ANALYSIS: Why the ‘Hillary for NYC Mayor’ Is Percolating

NEW YORK (The Washington Post) —

If you wrack your memory, you can probably recall living through the years when Hillary Clinton was a shoo-in to be elected president.

In 2008, Clinton diehards insisted she was more electable than Barack Obama. In 2012, with Clinton’s approval rating soaring as secretary of state, some pundits asked whether Obama should step aside and let Clinton run.

“Given her strong public support, she has the ability to step above partisan politics,” wrote pollsters Doug Schoen and Pat Caddell, who — incredibly — are still paid to churn out their cardboard insights.

Up until 2015, Democrats insisted that Clinton could not only re-create the Obama coalition, but bring back voters who had deserted.

Then came 2016. Clinton, in exile (well, Chappaqua), ended the 2016 campaign with pundits across the political spectrum branding her one of the worst candidates of all time. The more people saw of her, the less they liked. Any other Democrat could have beaten Donald Trump. Bernie Would Have Won. You know the drill.

I think this is the proper context for reading the utterly blinkered rumor that Clinton, who will turn 71 next year, should celebrate by running for mayor of New York City. In the Daily News, this is credited to a “a well-placed source.” In a much more compelling New York Times story, it’s circulating “from political circles in New York City to cocktail parties on Capitol Hill, on right-of-center [social media] pages and among left-of-center donors.” (How we got from a national debate over fake news to “right-of-center [social media]” pages as part of the legitimate rumor mill, I just don’t know.)
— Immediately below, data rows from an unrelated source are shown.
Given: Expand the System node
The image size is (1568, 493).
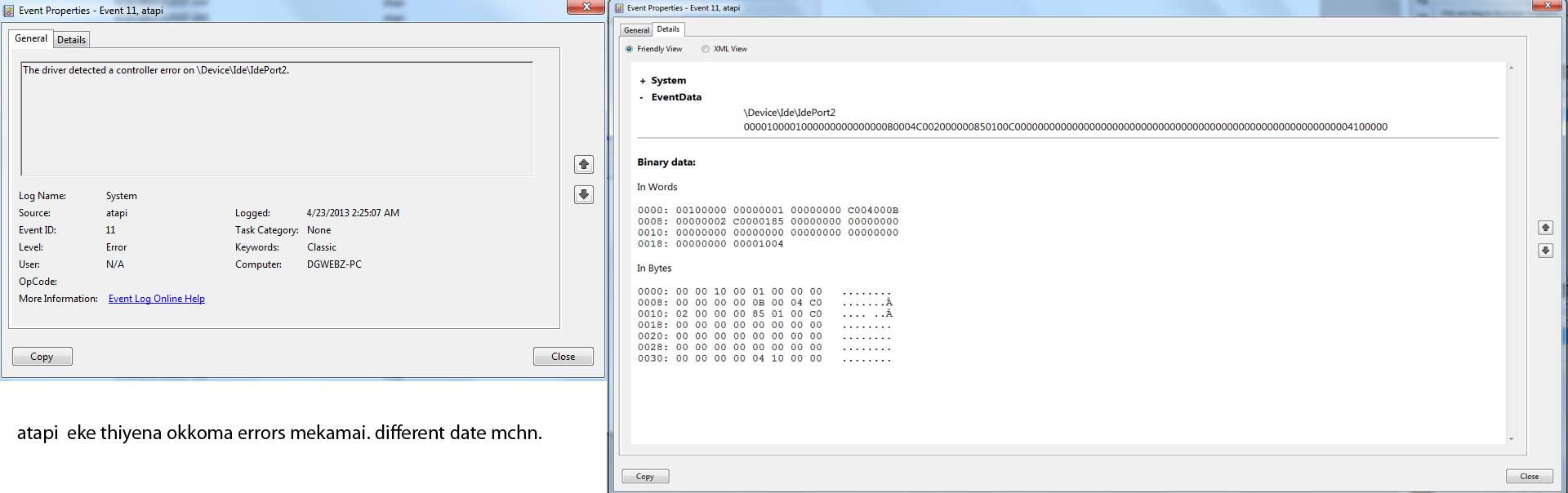Looking at the screenshot, I should tap(643, 81).
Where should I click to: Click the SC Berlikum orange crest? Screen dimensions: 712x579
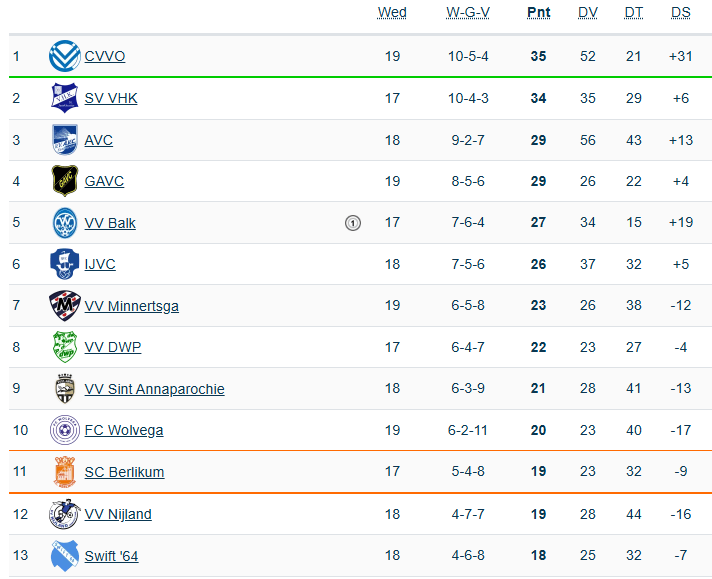[65, 472]
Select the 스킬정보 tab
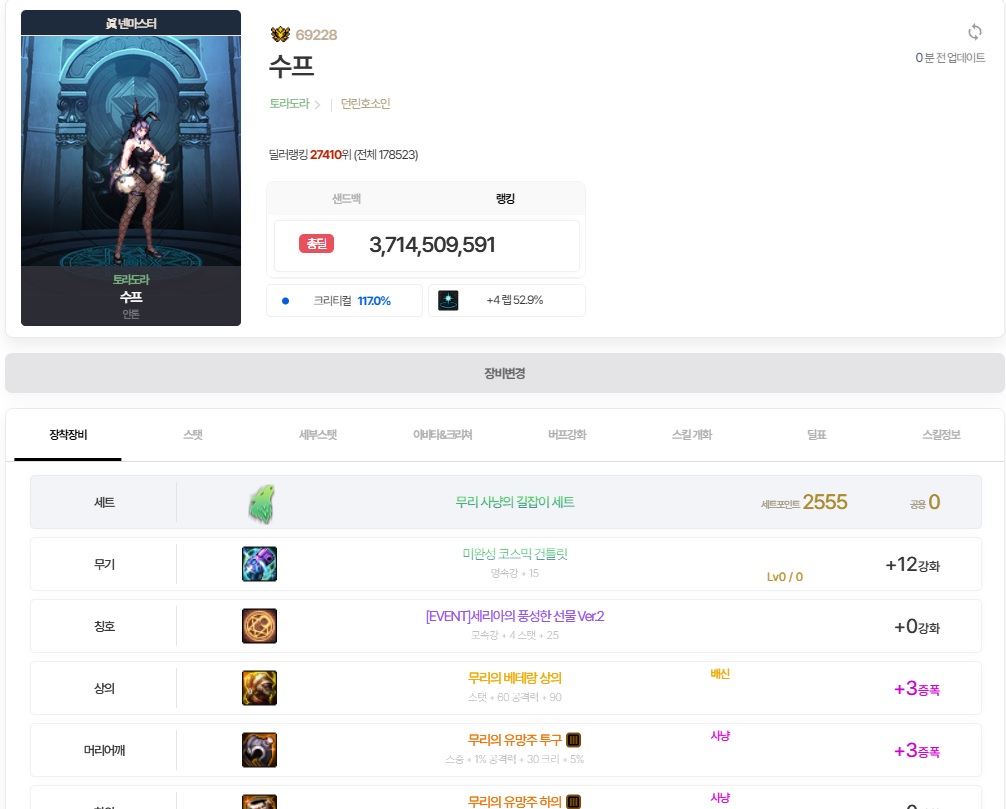 point(941,435)
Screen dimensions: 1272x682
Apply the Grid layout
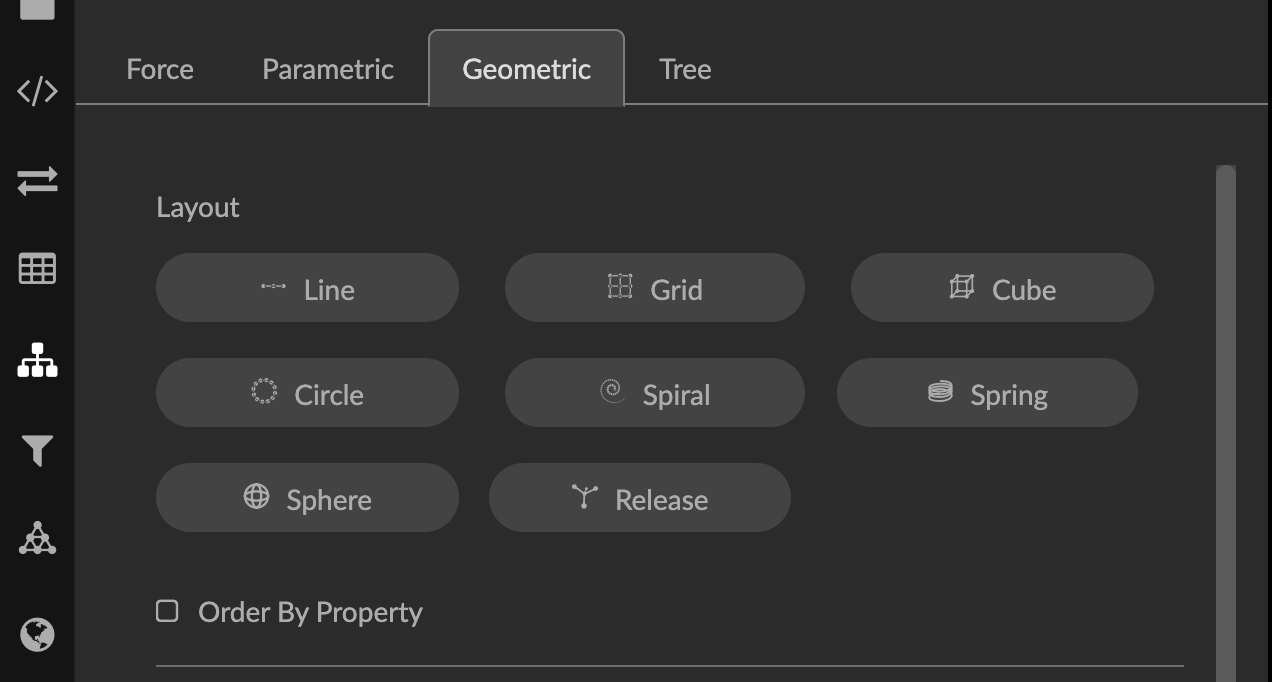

We don’t doubt that these sources exist. The inherent problem with them, as Ben Terris wrote for The Post in 2015, is that over 40 years in politics, the Clintons have collected so many confidants that any decent reporter’s Rolodex features someone who can speak for what Hillary might be up to. More people wanted her to be president than Donald Trump; it stands to reason that some of them want her to win another election. As the Times reports, a former Mike Bloomberg aide who wants to defeat Mayor Bill de Blasio has included her name in polls and found that she’s popular in New York City. (She won it by a landslide in November.)

The bigger problem is that the return of Clinton fan fiction, so soon, seems impossibly cruel. I’d bet that no one has been told as many times that she should be president, and has not become president, as Hillary Clinton. Few, if any, have tried for the job and learned, in the media, that they never should have tried, because — oops — they were terrible at running for it.

There are plenty of hot takes available on the badness of a Clinton-for-Mayor idea. It’s a rehash of the Bill-Clinton-for-Mayor idea that took up tabloid space for years; it evokes the Democrats’ problem with elevating young talent in places where it can shine; it kick-starts the boring, endless debate over the 2016 Democratic primary; it’s a make-work program for consultants, right and left, who have lost their Clinton cash cow and don’t know what to do anymore.

But the most basic problem is how it erases recent history. The theory of Hillary Clinton, candidate, entranced Democrats and media for a generation. She could do no wrong, until she began running for president, and then she could do no right. If you are not a member of the media, this seems deeply strange and phony. If it looks like the media’s going to lionize Clinton in defeat only so it can piñata her as a candidate, it seems not just strange, not just phony, but like the behavior of people who are more interested in entertainment than in the politics of peoples’ lives.